PhenoDB: a new web-based tool for the collection, storage, and analysis of phenotypic features

Abstract

To interpret whole exome/genome sequence data for clinical and research purposes, comprehensive phenotypic information, knowledge of pedigree structure, and results of previous clinical testing are essential. With these requirements in mind and to meet the needs of the Centers for Mendelian Genomics project, we have developed PhenoDB (http://phenodb.net), a secure, Web-based portal for entry, storage, and analysis of phenotypic and other clinical information. The phenotypic features are organized hierarchically according to the major headings and subheadings of the Online Mendelian Inheritance in Man (OMIM®) clinical synopses, with further subdivisions according to structure and function.

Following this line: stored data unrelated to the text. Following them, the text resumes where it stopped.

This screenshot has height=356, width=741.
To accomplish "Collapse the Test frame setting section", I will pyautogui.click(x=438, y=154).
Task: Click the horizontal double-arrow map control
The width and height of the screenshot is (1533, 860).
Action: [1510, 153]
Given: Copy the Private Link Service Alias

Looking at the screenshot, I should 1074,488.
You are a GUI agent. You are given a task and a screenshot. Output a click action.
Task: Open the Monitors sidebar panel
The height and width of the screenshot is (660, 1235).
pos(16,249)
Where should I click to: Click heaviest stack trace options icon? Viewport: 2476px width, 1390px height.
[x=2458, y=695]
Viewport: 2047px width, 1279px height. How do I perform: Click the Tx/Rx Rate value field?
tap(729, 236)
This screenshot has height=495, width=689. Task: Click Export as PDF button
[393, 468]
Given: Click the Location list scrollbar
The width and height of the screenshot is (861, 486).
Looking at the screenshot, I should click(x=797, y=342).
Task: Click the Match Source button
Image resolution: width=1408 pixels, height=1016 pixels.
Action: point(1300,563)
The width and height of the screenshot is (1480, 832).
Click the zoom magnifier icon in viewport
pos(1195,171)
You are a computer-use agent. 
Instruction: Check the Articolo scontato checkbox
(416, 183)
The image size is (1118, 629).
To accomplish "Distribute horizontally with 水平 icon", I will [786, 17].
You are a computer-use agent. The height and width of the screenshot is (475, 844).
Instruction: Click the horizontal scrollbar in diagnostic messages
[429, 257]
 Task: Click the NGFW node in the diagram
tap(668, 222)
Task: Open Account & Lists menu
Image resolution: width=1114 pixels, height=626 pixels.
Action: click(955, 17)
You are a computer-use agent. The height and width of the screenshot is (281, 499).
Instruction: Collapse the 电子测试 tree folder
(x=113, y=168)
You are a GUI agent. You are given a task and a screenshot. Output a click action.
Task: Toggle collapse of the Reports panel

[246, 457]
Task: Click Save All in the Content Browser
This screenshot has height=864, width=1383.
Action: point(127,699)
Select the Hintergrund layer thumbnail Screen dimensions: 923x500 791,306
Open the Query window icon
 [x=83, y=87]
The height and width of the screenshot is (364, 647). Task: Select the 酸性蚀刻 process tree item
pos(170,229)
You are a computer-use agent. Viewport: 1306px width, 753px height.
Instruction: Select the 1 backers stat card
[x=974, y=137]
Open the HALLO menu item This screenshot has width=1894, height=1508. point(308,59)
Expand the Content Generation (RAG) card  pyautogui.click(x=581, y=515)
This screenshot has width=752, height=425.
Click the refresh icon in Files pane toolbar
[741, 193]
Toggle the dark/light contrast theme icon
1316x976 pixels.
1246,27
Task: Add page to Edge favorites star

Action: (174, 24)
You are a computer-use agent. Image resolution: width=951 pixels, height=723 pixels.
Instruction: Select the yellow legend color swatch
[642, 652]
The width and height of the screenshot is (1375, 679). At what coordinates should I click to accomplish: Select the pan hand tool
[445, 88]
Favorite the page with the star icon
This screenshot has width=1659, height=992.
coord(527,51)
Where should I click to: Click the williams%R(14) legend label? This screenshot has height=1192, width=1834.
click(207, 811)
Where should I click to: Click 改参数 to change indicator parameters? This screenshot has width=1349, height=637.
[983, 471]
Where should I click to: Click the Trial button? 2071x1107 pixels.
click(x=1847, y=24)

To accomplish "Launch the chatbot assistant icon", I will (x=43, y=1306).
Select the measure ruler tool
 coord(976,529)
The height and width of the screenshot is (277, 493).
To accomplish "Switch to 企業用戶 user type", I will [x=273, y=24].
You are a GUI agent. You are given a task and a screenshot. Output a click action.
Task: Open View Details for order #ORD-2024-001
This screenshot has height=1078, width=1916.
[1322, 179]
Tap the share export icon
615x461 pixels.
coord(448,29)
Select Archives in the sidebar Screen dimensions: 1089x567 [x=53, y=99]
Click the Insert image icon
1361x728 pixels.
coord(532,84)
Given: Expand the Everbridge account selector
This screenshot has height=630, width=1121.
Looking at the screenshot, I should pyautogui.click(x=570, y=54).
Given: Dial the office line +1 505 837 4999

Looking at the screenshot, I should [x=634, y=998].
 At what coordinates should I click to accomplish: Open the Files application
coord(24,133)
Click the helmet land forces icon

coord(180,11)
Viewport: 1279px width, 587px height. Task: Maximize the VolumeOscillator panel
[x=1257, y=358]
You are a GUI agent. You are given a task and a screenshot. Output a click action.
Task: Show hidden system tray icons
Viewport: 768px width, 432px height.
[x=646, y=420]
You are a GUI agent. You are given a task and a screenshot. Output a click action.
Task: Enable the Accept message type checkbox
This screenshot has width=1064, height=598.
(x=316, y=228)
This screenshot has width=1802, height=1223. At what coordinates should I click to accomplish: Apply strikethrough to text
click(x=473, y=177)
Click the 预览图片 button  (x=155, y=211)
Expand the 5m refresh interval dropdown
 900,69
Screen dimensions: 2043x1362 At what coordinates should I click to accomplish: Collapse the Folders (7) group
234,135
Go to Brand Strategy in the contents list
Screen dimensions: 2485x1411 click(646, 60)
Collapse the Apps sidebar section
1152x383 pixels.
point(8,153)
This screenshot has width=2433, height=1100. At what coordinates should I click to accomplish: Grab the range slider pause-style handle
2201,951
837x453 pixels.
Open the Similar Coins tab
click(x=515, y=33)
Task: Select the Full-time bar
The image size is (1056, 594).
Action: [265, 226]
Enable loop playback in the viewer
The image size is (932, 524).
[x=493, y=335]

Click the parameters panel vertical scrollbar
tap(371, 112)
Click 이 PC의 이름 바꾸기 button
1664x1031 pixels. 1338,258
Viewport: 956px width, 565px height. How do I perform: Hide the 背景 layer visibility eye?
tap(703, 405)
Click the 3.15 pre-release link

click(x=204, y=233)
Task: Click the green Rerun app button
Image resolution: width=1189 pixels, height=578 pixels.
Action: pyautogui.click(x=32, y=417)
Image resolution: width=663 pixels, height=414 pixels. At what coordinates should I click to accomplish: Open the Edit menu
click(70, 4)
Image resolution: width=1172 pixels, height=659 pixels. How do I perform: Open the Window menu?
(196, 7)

Every string allows for a free-text entry. All of the approximately 2,900 features use the preferred term from Elements of Morphology and are fully searchable and mapped to the Human Phenotype Ontology and Elements of Morphology. The PhenoDB allows for ascertainment of relevant information from a case in a family or cohort, which is then searchable by family, OMIM number, phenotypic feature, mode of inheritance, genes screened, and so on. The database can also be used to format phenotypic data for submission to dbGaP for appropriately consented individuals. PhenoDB was built using Django, an open source Web development tool, and is freely available through the Johns Hopkins McKusick-Nathans Institute of Genetic Medicine (http://phenodb.net).

Figure 1

The initial page after login as a submitter. New submission has been highlighted to show the next screen. This page also shows all the programmed searches.

Figure 2

The first page of submission. Please note that a family number has been automatically generated (top of the page) and that the submitter must affirm that consent to share medical information has been obtained.

Figure 3

The family information that is collected. An example is prepopulated to show that sample information is also collected. The link to add features (required of all affected individuals in a family) is highlighted.

Figure 4

A: The individual specific page, including the highest level of the phenotype hierarchy. B: An example of feature selection using the hierarchy. Selecting abnormal for any category opens a tree below. C: Alternatively the search box can be used to find the desired terms. D: Selection of a term automatically selects it (and those higher up) in the hierarchy.

Figure 5

The summary data view for review before submission. This is also the view seen by members of the PRC when reviewing families and by members of the Analysis & Interpretation Committee. A. Top of page. B. Bottom of page.